Dwight Watt - Newspaper Article #476 10/9/2019

Question: Are you a human firewall?


Yes, you are a human firewall for cybersecurity and protecting your computer device and your network. This was a new term to me that I learned at a cybersecurity conference at Montreat College last week.

The term, human firewall, makes a lot of sense. The biggest weak link in protecting networks and computer devices is the human who is running them. They are the way many of the threats get in the computer devices and networks.

How can you be a human firewall and protect your computer devices and networks? The biggest way is by not clicking on malicious links in emails and on web pages. These are links that do not go places you think they are and instead they either install malicious software on your computer or size control of your computer device or network. The one that gets the most publicity and does most damage is where it does a ransomware attack and encrypts everything connected to your computer and demands a ransom be paid for the key to decrypt everything.

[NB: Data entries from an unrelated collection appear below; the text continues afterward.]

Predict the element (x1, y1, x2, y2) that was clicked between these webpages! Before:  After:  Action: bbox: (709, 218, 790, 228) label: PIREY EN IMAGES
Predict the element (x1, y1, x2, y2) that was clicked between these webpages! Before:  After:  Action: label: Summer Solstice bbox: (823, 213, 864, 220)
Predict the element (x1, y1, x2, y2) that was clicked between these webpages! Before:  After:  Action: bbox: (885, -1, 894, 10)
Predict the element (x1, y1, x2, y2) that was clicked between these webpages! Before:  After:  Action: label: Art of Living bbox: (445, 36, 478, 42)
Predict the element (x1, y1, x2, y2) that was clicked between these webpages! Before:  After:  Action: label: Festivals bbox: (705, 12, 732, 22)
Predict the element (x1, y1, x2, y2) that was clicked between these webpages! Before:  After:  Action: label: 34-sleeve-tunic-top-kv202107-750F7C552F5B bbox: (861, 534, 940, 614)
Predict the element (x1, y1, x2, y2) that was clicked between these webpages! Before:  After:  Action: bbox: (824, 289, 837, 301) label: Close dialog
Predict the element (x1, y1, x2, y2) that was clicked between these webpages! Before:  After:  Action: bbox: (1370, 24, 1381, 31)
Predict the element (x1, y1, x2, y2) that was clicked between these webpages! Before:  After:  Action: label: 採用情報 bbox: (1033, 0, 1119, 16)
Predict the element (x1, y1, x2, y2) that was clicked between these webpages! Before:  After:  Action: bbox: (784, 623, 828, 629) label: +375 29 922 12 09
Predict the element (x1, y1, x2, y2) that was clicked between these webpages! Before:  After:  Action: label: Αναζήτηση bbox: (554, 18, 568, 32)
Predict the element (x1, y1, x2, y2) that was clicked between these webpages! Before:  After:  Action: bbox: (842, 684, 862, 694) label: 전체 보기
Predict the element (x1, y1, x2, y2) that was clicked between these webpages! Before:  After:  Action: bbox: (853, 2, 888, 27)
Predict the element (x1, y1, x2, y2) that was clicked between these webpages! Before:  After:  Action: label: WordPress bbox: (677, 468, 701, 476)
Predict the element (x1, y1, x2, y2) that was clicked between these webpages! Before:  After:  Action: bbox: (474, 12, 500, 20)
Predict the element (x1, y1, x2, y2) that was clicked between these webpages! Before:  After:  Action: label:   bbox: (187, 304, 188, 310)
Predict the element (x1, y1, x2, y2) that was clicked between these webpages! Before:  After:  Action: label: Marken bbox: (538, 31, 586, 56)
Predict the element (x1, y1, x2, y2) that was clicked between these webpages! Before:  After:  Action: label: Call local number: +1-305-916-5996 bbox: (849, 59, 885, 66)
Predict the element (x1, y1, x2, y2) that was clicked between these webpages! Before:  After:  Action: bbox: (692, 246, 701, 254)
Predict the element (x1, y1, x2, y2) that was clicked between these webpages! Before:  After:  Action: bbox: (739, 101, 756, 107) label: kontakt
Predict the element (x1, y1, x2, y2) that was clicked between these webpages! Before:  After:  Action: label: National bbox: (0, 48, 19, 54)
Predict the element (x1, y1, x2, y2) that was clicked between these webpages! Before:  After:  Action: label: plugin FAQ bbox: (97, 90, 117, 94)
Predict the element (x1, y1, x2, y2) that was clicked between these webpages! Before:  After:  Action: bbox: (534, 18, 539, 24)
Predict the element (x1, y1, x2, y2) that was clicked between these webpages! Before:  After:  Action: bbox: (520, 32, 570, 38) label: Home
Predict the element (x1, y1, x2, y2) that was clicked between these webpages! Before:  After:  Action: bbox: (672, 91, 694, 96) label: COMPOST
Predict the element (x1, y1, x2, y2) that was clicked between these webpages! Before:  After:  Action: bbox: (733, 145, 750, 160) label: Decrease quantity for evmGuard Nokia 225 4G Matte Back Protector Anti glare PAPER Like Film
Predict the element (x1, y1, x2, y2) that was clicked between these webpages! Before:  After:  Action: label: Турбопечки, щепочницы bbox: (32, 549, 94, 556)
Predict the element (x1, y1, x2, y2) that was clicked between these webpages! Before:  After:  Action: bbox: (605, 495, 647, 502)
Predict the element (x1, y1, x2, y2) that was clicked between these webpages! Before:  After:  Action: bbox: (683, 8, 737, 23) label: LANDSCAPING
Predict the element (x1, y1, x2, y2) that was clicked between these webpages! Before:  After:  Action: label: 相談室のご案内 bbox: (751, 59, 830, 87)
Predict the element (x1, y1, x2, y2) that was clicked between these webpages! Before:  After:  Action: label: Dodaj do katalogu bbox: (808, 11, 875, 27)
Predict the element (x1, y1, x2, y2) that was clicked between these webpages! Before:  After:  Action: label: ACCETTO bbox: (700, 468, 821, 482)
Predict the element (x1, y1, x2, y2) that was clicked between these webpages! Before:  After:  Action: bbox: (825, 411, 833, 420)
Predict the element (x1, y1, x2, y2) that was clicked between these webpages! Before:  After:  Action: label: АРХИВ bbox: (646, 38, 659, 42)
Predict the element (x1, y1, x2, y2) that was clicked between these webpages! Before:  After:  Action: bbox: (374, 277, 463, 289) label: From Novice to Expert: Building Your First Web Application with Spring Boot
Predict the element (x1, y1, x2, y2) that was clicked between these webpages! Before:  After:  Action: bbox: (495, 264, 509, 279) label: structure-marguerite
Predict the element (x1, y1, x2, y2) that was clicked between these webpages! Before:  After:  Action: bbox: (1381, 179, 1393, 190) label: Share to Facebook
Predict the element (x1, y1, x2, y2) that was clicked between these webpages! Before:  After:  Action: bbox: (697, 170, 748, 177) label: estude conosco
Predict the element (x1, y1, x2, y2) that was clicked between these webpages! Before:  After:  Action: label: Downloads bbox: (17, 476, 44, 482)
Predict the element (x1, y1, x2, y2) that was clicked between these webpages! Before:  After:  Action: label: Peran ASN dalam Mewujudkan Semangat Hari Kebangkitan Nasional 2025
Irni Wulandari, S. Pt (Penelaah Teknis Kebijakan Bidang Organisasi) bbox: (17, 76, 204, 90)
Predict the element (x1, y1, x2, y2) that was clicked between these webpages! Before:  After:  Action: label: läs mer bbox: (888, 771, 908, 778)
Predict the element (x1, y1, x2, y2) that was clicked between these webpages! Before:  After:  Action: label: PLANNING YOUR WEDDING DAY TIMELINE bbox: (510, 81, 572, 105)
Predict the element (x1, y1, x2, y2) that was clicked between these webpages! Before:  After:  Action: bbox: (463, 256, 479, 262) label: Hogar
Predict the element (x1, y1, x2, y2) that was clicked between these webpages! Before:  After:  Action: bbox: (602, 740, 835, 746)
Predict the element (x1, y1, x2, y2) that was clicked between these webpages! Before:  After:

These links often appear as links to information about packages, or about security problems in your account at the bank or similar. Banks and other financial institutions will not send an email with a link about resetting passwords to your account. The also will not call you and ask for information to do that.

Shipping companies do send links on following shipments, but you can ignore them and just go to shipper web site log in and look at data.

Phishing emails will work similar and have links that then have you enter passwords etc. so they can steal and get in your account. Another to watch for is if you work in accounting to not just send payments to places requesting a payment with doing multiple verifications. Also do not change people’s direct deposits based on an email as Suzy can send you a email saying she is Nancy and to change the direct deposit for Nancy to a different account and if you do Suzy gets the deposit and steals Nancy’s pay.

The emails are getting better but still you can often spot fraud ones. If you are on PC (won’t work on tablet or phone, but I wish they would fix) hover over the link (do not click) and at bottom of page the real link will appear. Make sure it goes where it should.

On the sender name look at the email address that it shows, or you can click on it and see and see if it is right. In the example above it may say Suzy at Joe’s Hardware but when you look at email address it is Suzy at we-steal.com You then realized it was not Nancy and not to do it. Report to your IT staff.

Being vigilant you can block many attacks from happening, just like locking all the doors at home can stop may break-ins in your house.